The Joy Outweighs the Difficulties Not all of the work of prophets and of Christ’s people seeking to live prophetically today is so difficult. Isaiah’s job got a bit easier after Hezekiah prayed and wept about his illness, prompting God to send Isaiah back to the king to tell him he’d been granted fifteen more years of life. In Isaiah’s writings, there are frequent interludes like Isaiah 25 and 26 in which he reminds the Hebrews that God will be with them in exile and will bring them back to a renewed Jerusalem in his time. He promises that “God will keep in perfect peace the one whose mind is steadfast, because s/he trusts in the Lord” (26:3). In a world as complex and troubled as ours today, God needs faith communities filled with kazi mingi disciples. He needs us to be ready with Isaiah to say “here am I, Lord; send me” to do whatever task he is willing to equip and lead us to do, no matter how difficult it may seem. Like the kid in Mark 6 with a few bread rolls and a couple of fish gladly offered to Jesus, we will be amazed and blessed by what he can do through us.

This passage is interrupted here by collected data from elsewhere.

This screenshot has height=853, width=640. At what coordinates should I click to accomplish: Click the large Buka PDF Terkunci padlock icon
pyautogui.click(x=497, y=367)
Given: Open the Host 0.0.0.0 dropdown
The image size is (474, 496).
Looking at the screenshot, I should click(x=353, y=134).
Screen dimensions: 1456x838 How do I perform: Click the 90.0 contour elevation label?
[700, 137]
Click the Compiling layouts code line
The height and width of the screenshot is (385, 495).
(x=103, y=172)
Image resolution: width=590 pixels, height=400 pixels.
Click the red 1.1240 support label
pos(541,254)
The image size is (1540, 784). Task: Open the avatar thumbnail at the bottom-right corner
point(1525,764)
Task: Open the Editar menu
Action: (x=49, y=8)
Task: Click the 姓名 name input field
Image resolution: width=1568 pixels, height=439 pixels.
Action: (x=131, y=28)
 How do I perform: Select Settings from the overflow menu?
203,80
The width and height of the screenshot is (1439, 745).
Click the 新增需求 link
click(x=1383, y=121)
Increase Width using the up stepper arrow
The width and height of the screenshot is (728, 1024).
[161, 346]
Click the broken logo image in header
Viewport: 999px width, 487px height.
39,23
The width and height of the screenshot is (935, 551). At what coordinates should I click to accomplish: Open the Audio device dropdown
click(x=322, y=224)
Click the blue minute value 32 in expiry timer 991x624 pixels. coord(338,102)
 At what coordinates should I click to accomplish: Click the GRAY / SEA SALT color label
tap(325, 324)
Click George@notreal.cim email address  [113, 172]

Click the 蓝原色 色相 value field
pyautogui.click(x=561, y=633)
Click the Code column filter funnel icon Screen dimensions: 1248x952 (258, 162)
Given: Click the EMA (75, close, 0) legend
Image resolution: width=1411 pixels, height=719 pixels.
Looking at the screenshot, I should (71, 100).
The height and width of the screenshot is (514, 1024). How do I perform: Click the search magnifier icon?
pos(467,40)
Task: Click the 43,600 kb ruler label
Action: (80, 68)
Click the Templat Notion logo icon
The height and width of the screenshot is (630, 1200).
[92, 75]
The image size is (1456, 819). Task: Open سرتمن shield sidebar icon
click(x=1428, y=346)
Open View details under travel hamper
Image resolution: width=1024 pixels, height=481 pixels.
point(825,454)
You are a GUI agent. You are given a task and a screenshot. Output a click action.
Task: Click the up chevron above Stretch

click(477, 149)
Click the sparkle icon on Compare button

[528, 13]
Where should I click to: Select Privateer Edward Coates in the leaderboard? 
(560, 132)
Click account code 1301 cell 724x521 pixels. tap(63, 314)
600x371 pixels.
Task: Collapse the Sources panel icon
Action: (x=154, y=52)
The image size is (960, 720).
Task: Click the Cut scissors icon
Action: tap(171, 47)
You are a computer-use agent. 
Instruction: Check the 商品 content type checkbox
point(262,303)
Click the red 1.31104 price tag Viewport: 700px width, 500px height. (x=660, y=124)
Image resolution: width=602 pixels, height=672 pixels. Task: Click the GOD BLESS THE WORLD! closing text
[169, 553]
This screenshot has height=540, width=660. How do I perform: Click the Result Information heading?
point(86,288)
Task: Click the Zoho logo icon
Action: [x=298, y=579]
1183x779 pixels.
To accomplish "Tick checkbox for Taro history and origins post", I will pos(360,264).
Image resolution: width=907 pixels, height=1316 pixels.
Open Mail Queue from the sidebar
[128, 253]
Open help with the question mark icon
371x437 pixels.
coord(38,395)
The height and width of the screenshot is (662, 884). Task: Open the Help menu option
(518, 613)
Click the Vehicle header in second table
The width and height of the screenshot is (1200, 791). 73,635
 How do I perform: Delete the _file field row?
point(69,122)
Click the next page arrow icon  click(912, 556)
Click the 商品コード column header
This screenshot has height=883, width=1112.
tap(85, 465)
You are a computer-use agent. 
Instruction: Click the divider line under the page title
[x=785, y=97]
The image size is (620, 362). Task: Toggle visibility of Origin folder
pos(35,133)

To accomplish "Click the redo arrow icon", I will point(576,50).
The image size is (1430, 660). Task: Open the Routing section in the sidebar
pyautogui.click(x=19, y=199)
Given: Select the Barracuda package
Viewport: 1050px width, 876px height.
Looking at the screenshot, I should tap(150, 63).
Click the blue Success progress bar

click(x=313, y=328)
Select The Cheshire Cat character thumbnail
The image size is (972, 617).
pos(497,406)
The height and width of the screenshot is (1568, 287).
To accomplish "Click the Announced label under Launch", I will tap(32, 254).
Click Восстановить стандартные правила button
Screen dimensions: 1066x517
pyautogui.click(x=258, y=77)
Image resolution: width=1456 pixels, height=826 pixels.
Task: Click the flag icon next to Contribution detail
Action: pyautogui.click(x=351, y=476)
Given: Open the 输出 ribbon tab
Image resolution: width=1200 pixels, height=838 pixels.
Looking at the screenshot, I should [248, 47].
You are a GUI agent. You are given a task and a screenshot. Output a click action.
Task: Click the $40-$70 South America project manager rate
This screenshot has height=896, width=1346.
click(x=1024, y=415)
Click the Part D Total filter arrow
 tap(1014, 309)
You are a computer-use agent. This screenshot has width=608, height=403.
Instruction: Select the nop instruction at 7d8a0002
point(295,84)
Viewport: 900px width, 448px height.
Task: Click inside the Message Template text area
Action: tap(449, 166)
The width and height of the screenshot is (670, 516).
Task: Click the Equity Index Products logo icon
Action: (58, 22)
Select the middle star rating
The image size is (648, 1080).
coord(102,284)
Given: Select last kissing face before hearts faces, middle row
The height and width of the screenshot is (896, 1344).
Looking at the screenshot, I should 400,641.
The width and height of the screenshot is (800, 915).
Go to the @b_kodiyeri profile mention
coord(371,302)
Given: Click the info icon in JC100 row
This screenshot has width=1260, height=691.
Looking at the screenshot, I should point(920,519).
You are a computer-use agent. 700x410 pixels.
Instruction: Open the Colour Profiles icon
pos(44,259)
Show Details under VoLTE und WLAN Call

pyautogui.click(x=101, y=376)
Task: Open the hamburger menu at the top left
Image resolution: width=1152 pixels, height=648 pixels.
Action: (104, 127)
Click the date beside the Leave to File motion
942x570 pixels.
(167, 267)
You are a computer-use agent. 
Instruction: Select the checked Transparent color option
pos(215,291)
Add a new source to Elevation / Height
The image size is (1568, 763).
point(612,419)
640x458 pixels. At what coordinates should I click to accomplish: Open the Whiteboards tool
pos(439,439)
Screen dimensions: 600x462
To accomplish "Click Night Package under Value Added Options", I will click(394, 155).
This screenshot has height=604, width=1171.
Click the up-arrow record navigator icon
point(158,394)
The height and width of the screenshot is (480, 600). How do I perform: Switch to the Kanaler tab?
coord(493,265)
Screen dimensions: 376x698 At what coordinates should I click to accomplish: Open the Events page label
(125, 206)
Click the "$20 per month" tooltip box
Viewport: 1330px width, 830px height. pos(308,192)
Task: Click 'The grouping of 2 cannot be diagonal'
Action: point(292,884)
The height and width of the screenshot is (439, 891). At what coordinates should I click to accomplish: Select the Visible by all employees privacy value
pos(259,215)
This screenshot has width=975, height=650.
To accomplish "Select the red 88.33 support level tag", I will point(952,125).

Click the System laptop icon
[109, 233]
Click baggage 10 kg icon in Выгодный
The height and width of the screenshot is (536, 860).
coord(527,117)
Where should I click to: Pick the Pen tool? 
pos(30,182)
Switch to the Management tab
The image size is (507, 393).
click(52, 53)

–Ron Ferguson 18 July 2021
Queries for Worship-Sharing and Reflection
1) Do questions like those about the order of Isaiah’s text cause you to distrust the Bible? Should they? Why, or why not?
2) Like Isaiah “stripped and barefoot,” have you ever seen or participated in a living object lesson that taught spiritual truth?
3) What are some hard spiritual truths that need to be spoken to our 2021 culture and world? Why is speaking them so hard?
4) King Hezekiah made serious spiritual errors – hired mercenaries instead of trusting God, pridefully showed off
Judah’s wealth to the Babylonians – yet still was recorded as Judah’s best-ever king. What made that possible?
5) What ministry or service for the Lord has given you unexpected contentment, joy, peace, or blessing lately?